[Selected extract]
--

SYS JS.DEV
BUILD F3CREO
DATE 2026.04.26
UTC 01:30 UTC
LOC NYC → STANFORD
STATUS OPEN TO ML/SYSTEMS ROLES

Phone Data Normalization

Internal package that restructures and normalizes the entire phone dataset — 250M phones across 3B+ data points — into a scalable waterfall ingestion system. The PM called it "the single largest data improvement of the past year."

Phones normalized 250M
Data points 3B+
PM quote LARGEST DATA IMPROVEMENT OF PAST YEAR

The 2026 follow-on to the contact-data normalization story — same shape of problem, applied to the phone dataset.

Problem

Phone records had accumulated multiple parallel sources, formats, and conflict-resolution paths. The result was a dataset whose top-line size obscured noisy duplication, inconsistent canonicalization, and long-tail data-quality issues that customers noticed in API responses.

Design

I built an internal Python package that owns phone normalization end-to-end: parse-and-canonicalize, de-duplication, source-priority resolution, and a waterfall ingestion path that absorbs new data without disturbing the live read path. 250M canonical phones across more than 3B underlying data points.

Outcome

A dataset that finally matches the marketing claims behind it. The PM’s framing — “the single largest data improvement of the past year” — is the line I quote when I’m asked what “data quality” actually means as a deliverable.

STACK · Python · Django · PostgreSQL

--

[Given data]
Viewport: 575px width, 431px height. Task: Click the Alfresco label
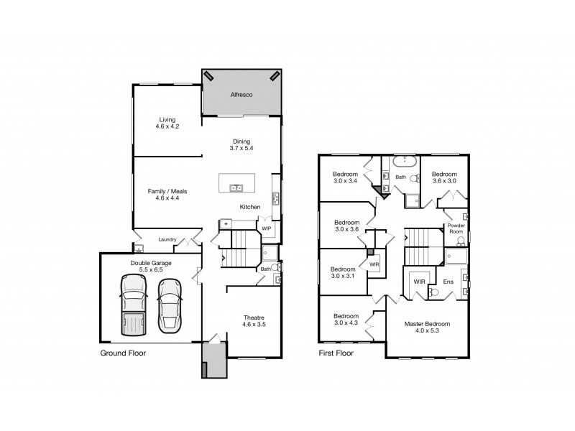pyautogui.click(x=240, y=95)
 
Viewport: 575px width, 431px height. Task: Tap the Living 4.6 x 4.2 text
pyautogui.click(x=167, y=123)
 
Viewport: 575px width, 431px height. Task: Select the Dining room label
pyautogui.click(x=242, y=144)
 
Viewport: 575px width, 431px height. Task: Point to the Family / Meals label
pyautogui.click(x=167, y=195)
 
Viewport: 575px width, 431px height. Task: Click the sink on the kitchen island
pyautogui.click(x=236, y=188)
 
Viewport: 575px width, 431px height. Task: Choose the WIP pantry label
pyautogui.click(x=266, y=228)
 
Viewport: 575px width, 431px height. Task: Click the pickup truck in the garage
pyautogui.click(x=134, y=303)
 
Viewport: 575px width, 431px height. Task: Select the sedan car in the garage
pyautogui.click(x=170, y=303)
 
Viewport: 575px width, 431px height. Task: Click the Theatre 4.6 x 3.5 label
pyautogui.click(x=254, y=321)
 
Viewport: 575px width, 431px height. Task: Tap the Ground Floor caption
pyautogui.click(x=122, y=353)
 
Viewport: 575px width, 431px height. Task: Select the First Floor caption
pyautogui.click(x=339, y=353)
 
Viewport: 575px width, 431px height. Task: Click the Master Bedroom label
pyautogui.click(x=426, y=328)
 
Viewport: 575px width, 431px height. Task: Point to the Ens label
pyautogui.click(x=448, y=282)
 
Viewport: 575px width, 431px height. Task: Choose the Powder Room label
pyautogui.click(x=456, y=228)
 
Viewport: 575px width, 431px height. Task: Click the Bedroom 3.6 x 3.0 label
pyautogui.click(x=443, y=177)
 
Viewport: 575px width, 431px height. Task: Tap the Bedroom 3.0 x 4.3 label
pyautogui.click(x=346, y=320)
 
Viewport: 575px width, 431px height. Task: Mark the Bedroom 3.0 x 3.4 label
pyautogui.click(x=346, y=177)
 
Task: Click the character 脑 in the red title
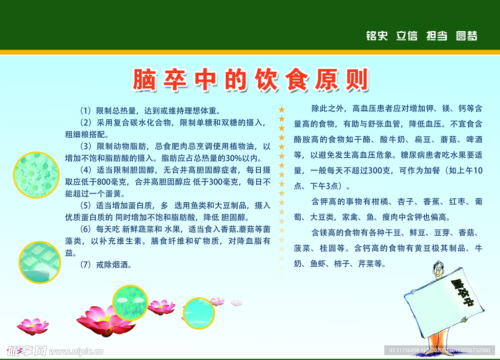[145, 80]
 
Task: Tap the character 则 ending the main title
[356, 80]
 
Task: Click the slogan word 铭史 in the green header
[376, 36]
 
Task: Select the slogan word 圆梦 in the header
[466, 36]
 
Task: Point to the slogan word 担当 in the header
[437, 36]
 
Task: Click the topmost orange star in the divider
[281, 109]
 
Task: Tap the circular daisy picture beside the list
[36, 175]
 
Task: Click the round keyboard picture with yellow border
[40, 262]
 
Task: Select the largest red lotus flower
[105, 320]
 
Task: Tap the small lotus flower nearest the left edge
[33, 326]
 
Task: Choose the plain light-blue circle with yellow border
[198, 313]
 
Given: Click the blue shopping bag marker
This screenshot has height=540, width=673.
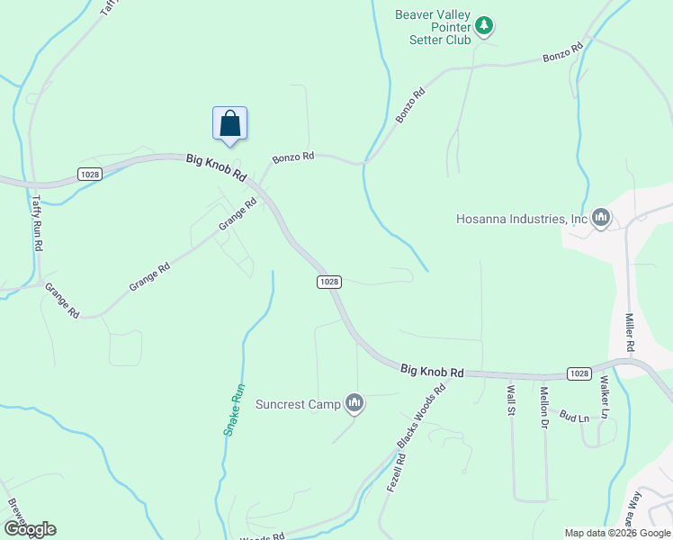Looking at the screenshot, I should click(229, 123).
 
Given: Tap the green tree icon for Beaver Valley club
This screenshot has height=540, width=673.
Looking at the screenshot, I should click(485, 25).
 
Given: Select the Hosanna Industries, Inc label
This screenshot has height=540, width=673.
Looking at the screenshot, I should click(522, 219).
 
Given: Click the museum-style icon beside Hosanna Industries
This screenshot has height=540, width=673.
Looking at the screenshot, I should click(601, 218).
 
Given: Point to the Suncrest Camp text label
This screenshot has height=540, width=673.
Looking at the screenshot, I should click(298, 404).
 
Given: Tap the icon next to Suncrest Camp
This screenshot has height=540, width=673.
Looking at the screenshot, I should click(354, 403).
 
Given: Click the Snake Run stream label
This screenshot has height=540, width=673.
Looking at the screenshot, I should click(234, 410).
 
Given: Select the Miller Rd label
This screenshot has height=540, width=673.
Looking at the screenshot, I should click(631, 332).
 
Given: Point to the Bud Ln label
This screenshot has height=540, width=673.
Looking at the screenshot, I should click(574, 417).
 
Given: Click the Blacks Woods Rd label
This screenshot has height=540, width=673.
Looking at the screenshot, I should click(422, 418).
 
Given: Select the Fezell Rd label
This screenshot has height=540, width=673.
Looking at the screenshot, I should click(396, 470).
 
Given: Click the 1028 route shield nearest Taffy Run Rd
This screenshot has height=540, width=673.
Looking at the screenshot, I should click(89, 174).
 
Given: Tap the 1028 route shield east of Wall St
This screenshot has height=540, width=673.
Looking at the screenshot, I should click(579, 373).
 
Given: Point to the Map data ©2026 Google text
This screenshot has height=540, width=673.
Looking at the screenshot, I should click(617, 533).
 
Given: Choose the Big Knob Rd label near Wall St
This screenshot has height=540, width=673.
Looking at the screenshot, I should click(432, 370).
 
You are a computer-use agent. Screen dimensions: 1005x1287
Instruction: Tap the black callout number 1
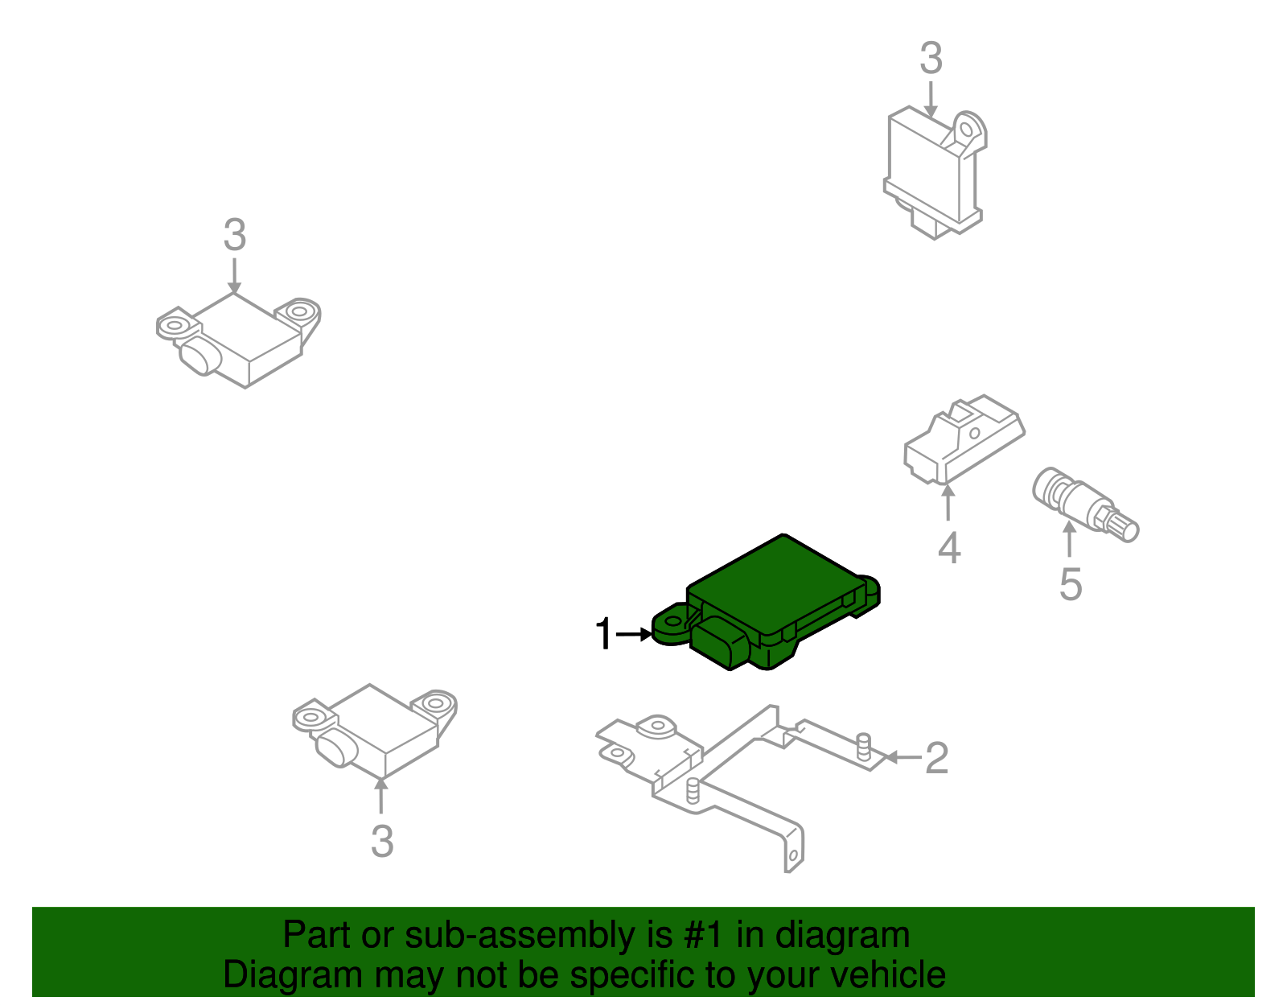click(603, 635)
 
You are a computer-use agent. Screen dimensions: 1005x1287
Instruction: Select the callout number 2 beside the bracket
click(936, 758)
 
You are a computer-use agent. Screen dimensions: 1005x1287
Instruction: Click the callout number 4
click(949, 549)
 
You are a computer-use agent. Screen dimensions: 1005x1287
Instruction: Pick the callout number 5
click(1070, 585)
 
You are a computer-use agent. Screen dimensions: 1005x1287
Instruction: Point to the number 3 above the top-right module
click(931, 60)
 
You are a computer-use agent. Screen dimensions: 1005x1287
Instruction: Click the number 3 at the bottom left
click(382, 842)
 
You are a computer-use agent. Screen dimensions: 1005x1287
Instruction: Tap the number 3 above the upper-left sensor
click(234, 236)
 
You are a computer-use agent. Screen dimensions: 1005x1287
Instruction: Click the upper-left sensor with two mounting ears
click(241, 338)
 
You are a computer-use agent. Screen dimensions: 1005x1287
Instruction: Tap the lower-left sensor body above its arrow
click(378, 728)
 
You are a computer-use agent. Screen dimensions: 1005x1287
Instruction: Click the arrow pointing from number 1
click(635, 635)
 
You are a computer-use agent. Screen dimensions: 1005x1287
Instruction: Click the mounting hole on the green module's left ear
click(672, 622)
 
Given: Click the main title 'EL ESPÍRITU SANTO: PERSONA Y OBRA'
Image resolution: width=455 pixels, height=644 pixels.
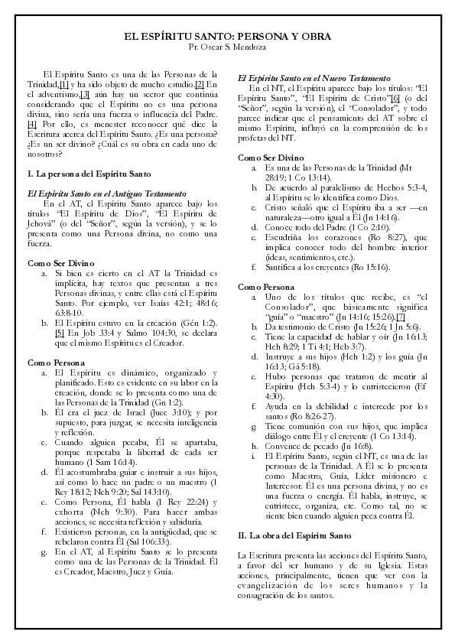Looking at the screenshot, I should (227, 36).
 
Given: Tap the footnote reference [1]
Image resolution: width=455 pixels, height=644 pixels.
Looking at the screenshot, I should (64, 83).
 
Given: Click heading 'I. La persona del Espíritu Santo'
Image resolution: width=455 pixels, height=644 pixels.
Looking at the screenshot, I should (79, 175).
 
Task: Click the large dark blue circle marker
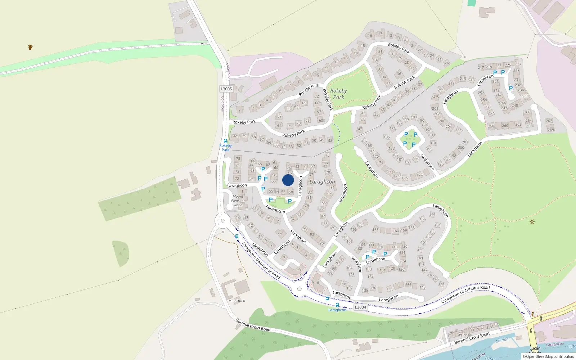click(x=288, y=180)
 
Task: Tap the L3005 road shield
click(x=226, y=89)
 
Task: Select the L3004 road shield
click(x=360, y=307)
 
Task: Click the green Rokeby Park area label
click(x=338, y=94)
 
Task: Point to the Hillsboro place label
click(x=237, y=301)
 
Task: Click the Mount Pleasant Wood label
click(x=238, y=201)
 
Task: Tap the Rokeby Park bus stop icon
click(x=225, y=141)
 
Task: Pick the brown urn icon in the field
click(x=30, y=47)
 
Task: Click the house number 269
click(x=551, y=130)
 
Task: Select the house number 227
click(x=518, y=64)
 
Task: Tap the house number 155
click(x=432, y=215)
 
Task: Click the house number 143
click(x=423, y=287)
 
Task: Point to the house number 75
click(x=238, y=159)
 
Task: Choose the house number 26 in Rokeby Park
click(x=447, y=63)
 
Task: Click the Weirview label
click(x=464, y=335)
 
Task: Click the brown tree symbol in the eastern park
click(x=532, y=222)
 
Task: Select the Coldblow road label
click(x=222, y=103)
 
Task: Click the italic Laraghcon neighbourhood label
click(x=322, y=182)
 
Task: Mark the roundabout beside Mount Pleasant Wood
click(x=222, y=221)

--

[Goal 1] Retype the stretch of the phone data normalization page from "I built an internal" through "underlying data points.", matching it word for word.
[Goal 2] Format the stretch of the entries from the line containing "Viewport: 575px width, 431px height. Task: Click the Theatre" through the line containing "pyautogui.click(x=339, y=353)" as a JSON list of strings, one string per line, with blank lines left out.
The phone data normalization page and the entries have no connection to each other.

[Expected output 1]
I built an internal Python package that owns phone normalization end-to-end: parse-and-canonicalize, de-duplication, source-priority resolution, and a waterfall ingestion path that absorbs new data without disturbing the live read path. 250M canonical phones across more than 3B underlying data points.

[Expected output 2]
[
  "Viewport: 575px width, 431px height. Task: Click the Theatre 4.6 x 3.5 label",
  "pyautogui.click(x=254, y=321)",
  "Viewport: 575px width, 431px height. Task: Tap the Ground Floor caption",
  "pyautogui.click(x=122, y=353)",
  "Viewport: 575px width, 431px height. Task: Select the First Floor caption",
  "pyautogui.click(x=339, y=353)"
]